**BRIEF:**
Reproduce the records word for word, starting with the line that contains "Find the location" and going on through the end of the records, and omit the pictures.

**RECORDS FOR THIS EXERCISE:**
____________
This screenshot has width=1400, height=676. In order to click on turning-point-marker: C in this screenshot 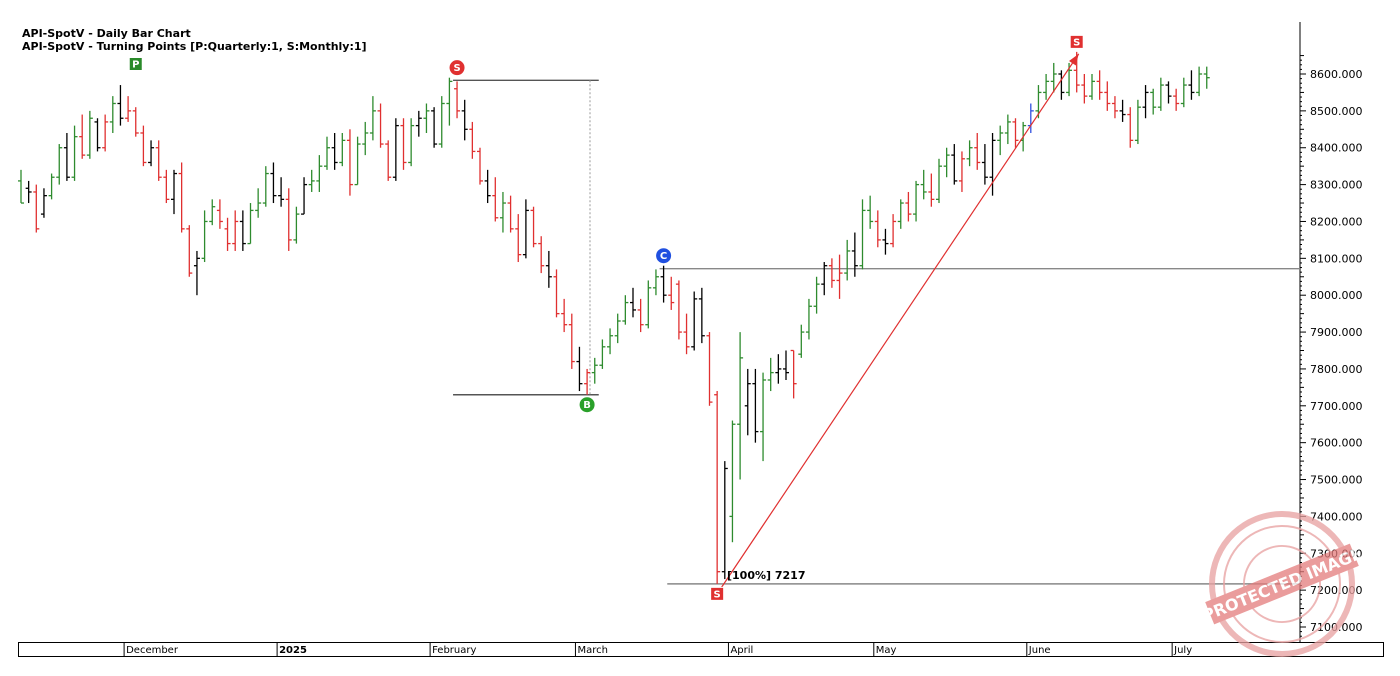, I will do `click(664, 256)`.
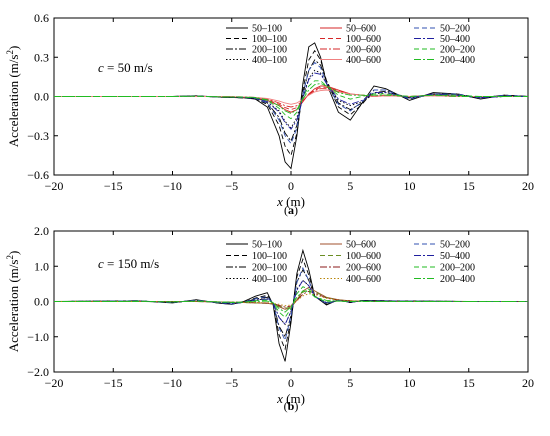  I want to click on y-tick-label: −2.0, so click(38, 372).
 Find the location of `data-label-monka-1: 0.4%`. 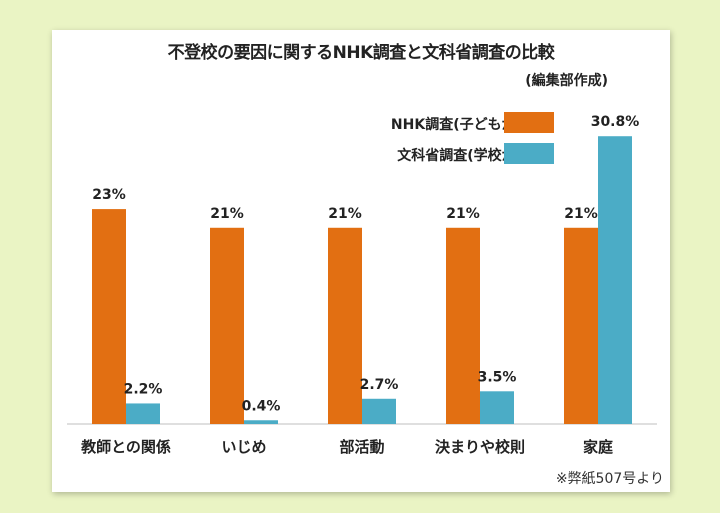

data-label-monka-1: 0.4% is located at coordinates (262, 406).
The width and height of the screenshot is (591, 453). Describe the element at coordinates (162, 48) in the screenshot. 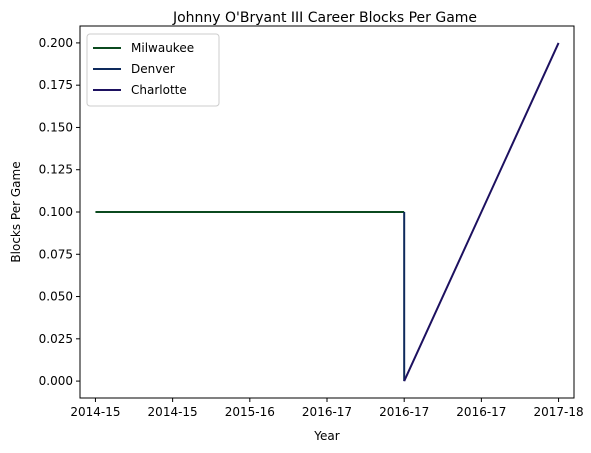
____________
**ANSWER TO THIS TASK:**
 Find the location of `data-label-monka-1: 0.4%`. 

data-label-monka-1: 0.4% is located at coordinates (262, 406).
The width and height of the screenshot is (591, 453). Describe the element at coordinates (162, 48) in the screenshot. 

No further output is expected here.